Despite achieving simple legal equality, women still lag behind when it comes to the higher-up positions in business, law, academia and politics. Our basic right to bodily autonomy is on the chopping block, as more anti-choice legislation and jurisprudence is introduced every year, sending the very strong message that our bodies are not just ours. Beauty is still one of the most valued characteristics a woman can have, and images of beautiful women bombard us every day. Is it any surprise that, in a culture which views women as objects to look at and vessels for reproduction, women will try to use the emphasis on their bodies to their own benefit?

Women are not stupid. We are rational actors who respond accordingly to our environments. From the time we're little girls, we're bombarded with images that reflect a very narrow standard of female beauty, and emphasize the idea that beauty (or at least the attempt to be beautiful) is a basic requirement of successful womanhood. If you happen to be blessed with the features that are culturally idealized (whiteness and thinness, among others), why not use it and make some money off of what so many other women do for free, and to feel good about yourself to boot?

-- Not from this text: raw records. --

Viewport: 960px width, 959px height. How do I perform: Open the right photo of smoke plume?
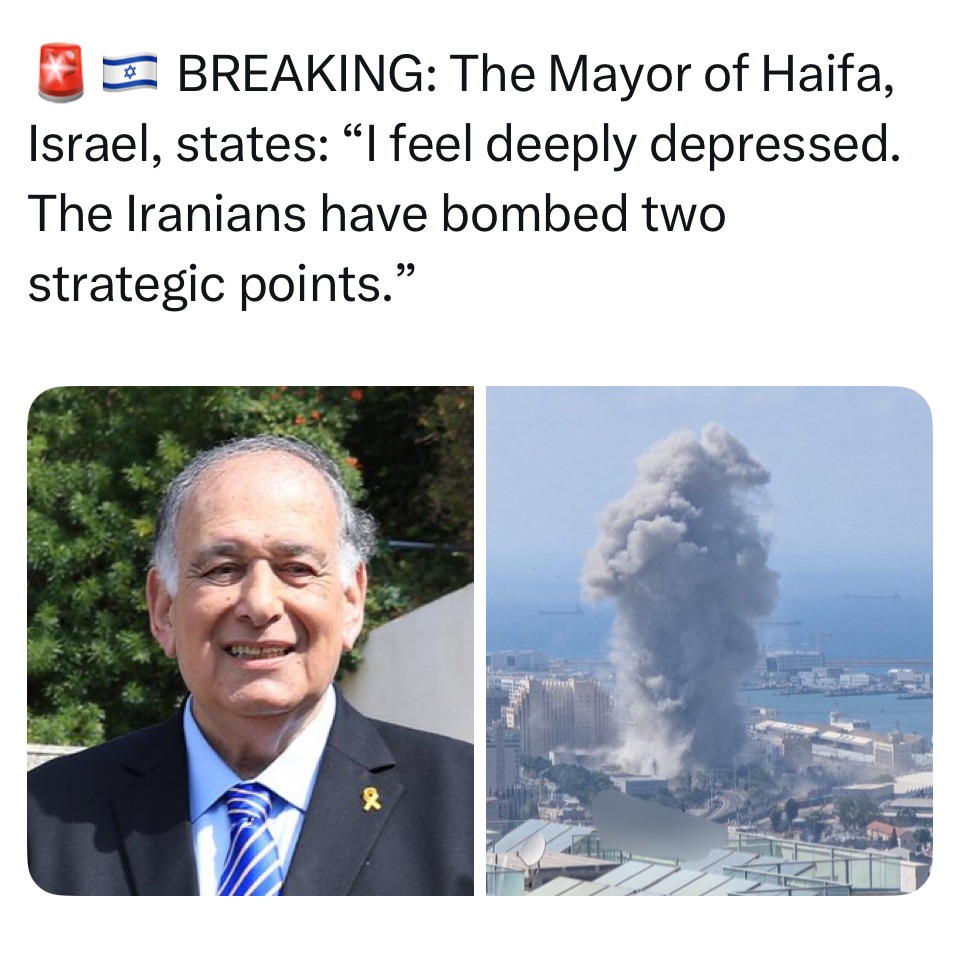pyautogui.click(x=709, y=641)
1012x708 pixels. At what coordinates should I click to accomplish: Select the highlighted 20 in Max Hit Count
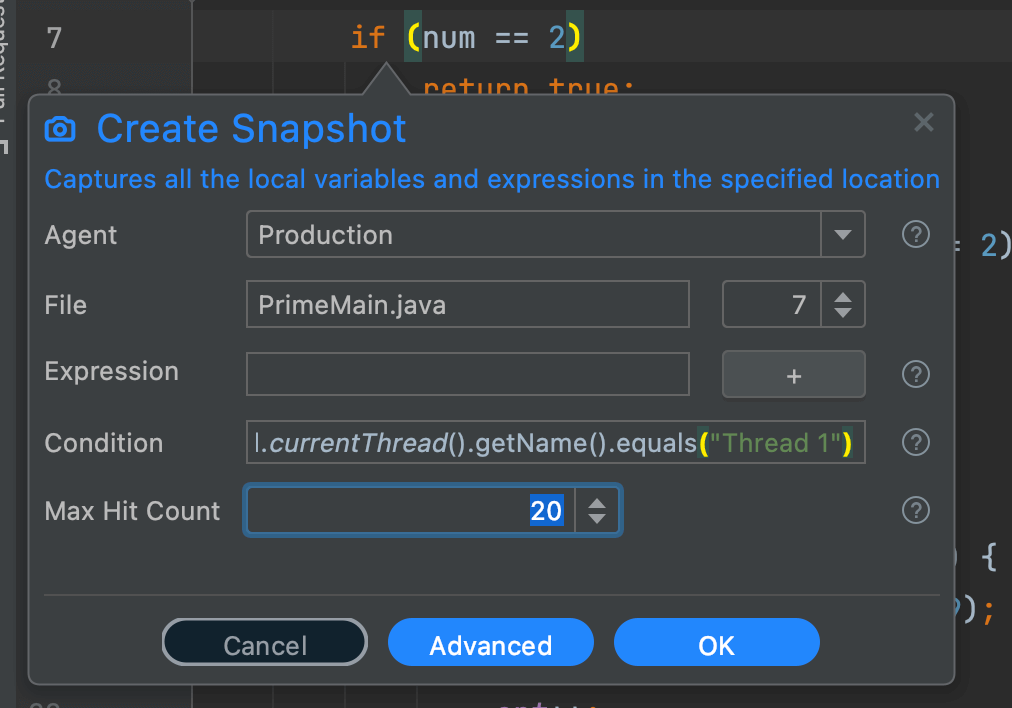(x=545, y=510)
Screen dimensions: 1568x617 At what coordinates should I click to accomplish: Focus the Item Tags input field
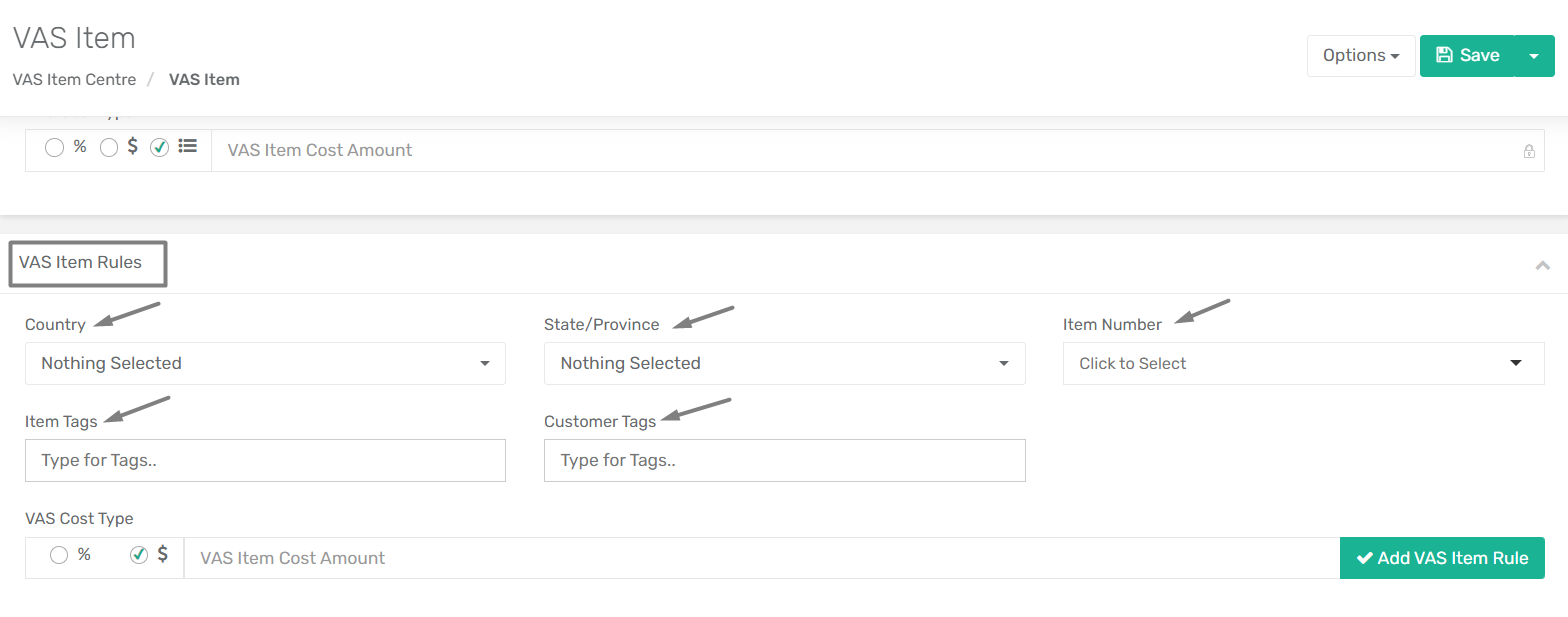[265, 460]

Certainly plenty of women like dressing up, and like the ritual of putting on make-up and doing their hair and feeling pretty. Wanting to be perceived as attractive is no great sin, and isn't strictly a woman's concern. The difference, though, is that being attractive is considered much more important for women than it is for men, and women are required to spend much more time, effort and money on their physical appearance. While marketers are no doubt trying to breed male insecurity in order to push more product, women still dominate when it comes to the purchase of beauty-related goods. Women still spend millions on make-up, hair care, and lotions and potions claiming to do everything from eliminate wrinkles to get rid of cellulite to plump up breasts and lips. Women still make up most of the plastic surgeries performed each year. Women still account for the vast majority of people with eating disorders. Women are still the primary funders of the diet industry.

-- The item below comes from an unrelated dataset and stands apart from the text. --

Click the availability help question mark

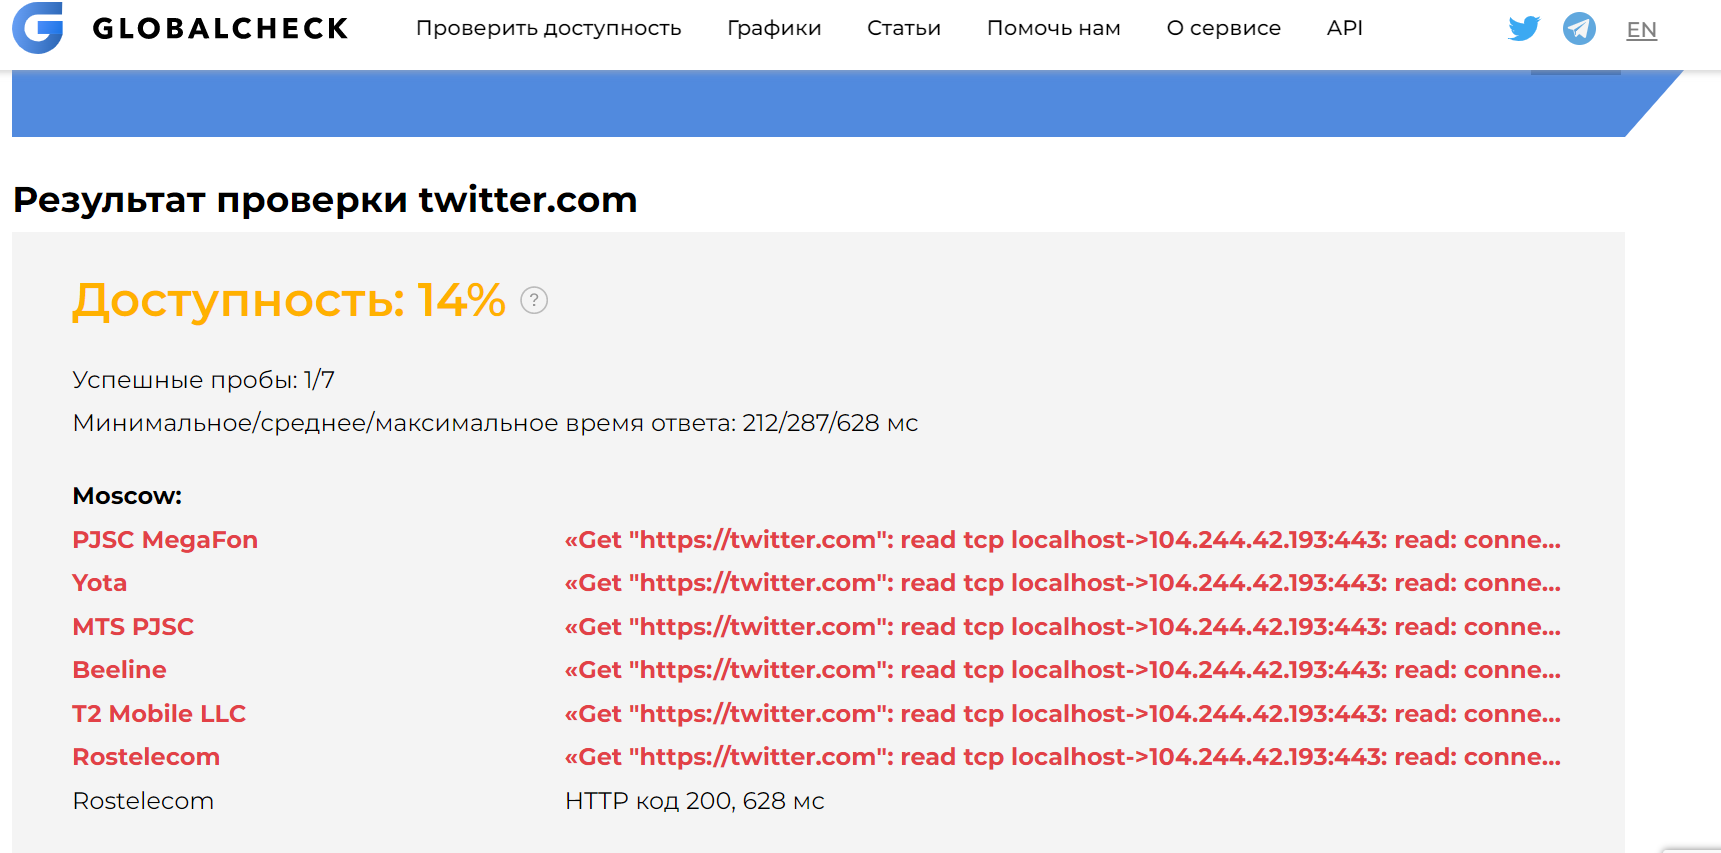pyautogui.click(x=534, y=300)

There is no shame in being one of the millions of American women who live in this culture and who structure their lives accordingly. I'm one of them. So are the women in the Miss USA pageant. Feminists have been leveling thorough and valid criticisms at beauty contests and consumer beauty culture for more than 40 years, and yet the contests persist. Women continue to participate in them, and we continue to watch them on TV. It's no big mystery as to why: Beauty contest participants reap great financial benefits when they win, and American viewers are fully accustomed to evaluating and watching women for pleasure.

Ideally, beauty contests will eventually go the way of the dodo. The Miss USA pageant is not, by any stretch, good for feminism or good for women as a class. But it's not happening in a vacuum. For 40 years, feminists have been arguing that pageants are a small part of a larger-scale system of oppression which positions women's bodies as objects to serve others -- to give them pleasure, to make them money, to sell their product, to birth their baby. While many Americans have duly noted beauty pageants to be silly and outdated, we often fail to recognize how they operate within a greater context of generalized and widely accepted misogyny.

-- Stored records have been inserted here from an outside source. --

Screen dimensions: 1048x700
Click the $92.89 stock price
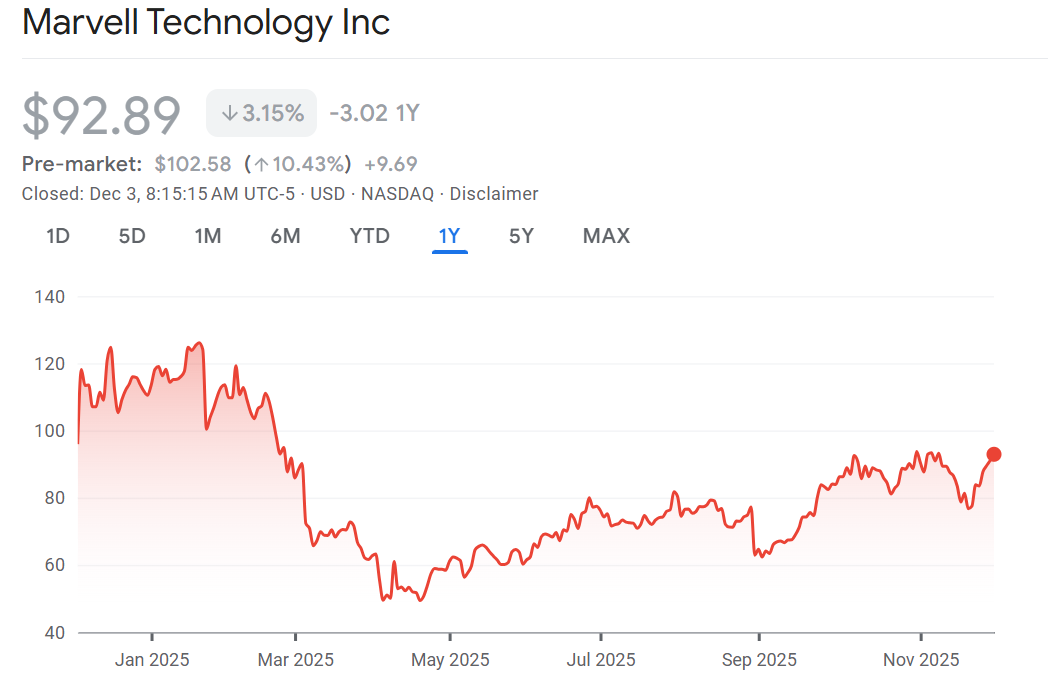(x=102, y=114)
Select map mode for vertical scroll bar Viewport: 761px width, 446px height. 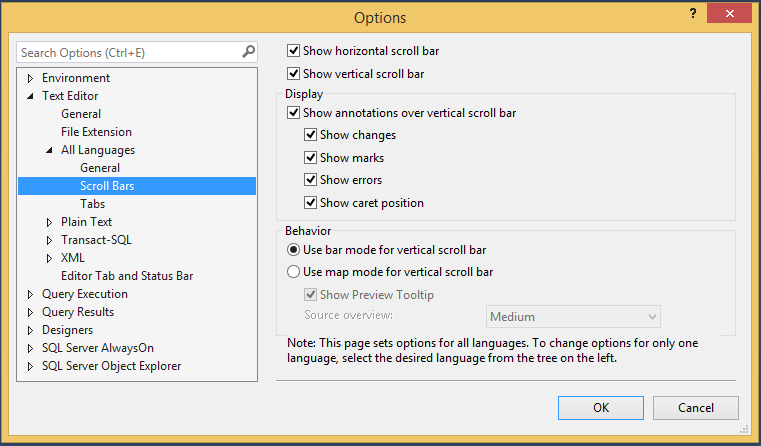click(x=294, y=271)
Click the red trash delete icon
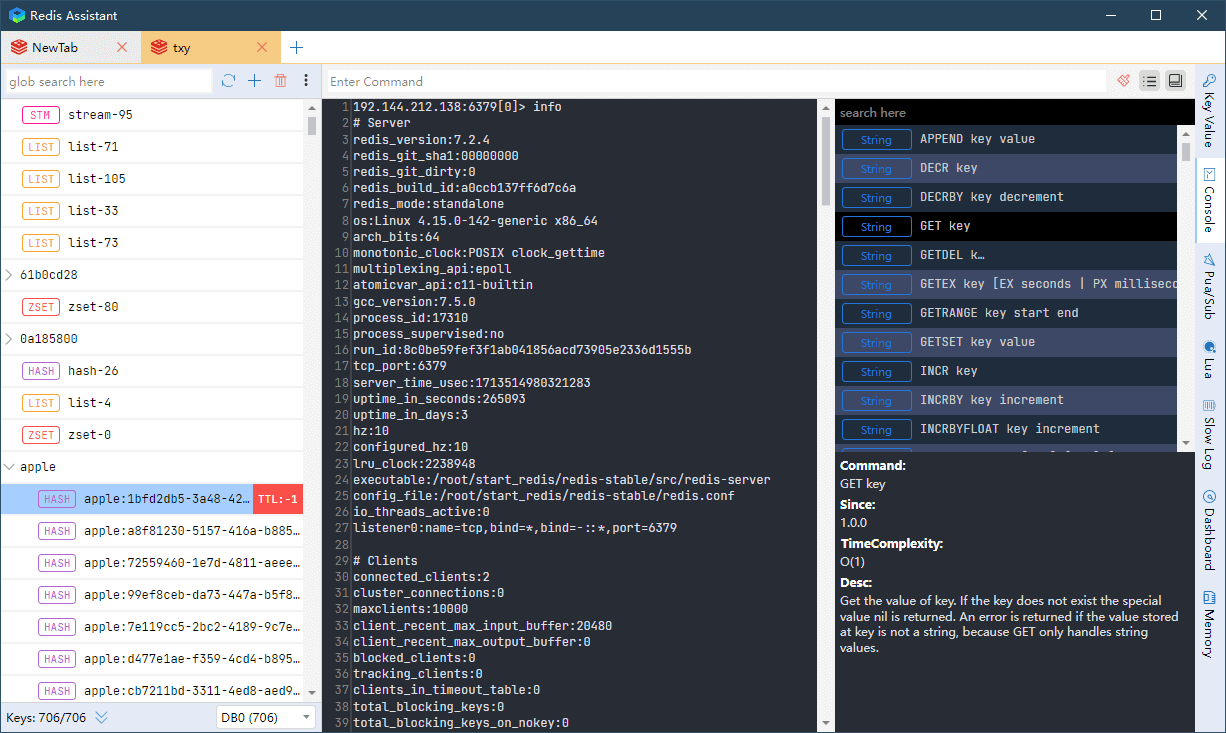The image size is (1226, 733). tap(281, 81)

The norms that these contests promote are unfortunately not nearly as obsolete as many of us would like to believe, and pageants continue to serve as a reflection of contemporary culture -- one in which we pay lip service to women's rights, but focus more on how good women look in a bathing suit. If we actually want to move on from beauty contests, we need to tackle the broader problems of positioning women as consumable products, state attempts at controlling female sexuality, and the continued marginalization of women in the workplace. We need to drop the obsession with women's bodies and with what women do with their reproductive organs. In a nutshell, we need to recognize that women are human beings worthy of full human rights, and that we are not decorations or vessels or servants.

We're on the path to equality, but there's still a long road ahead. And since I'm pretty sure we aren't going to get there by tonight, I'll be spending this evening reading a book.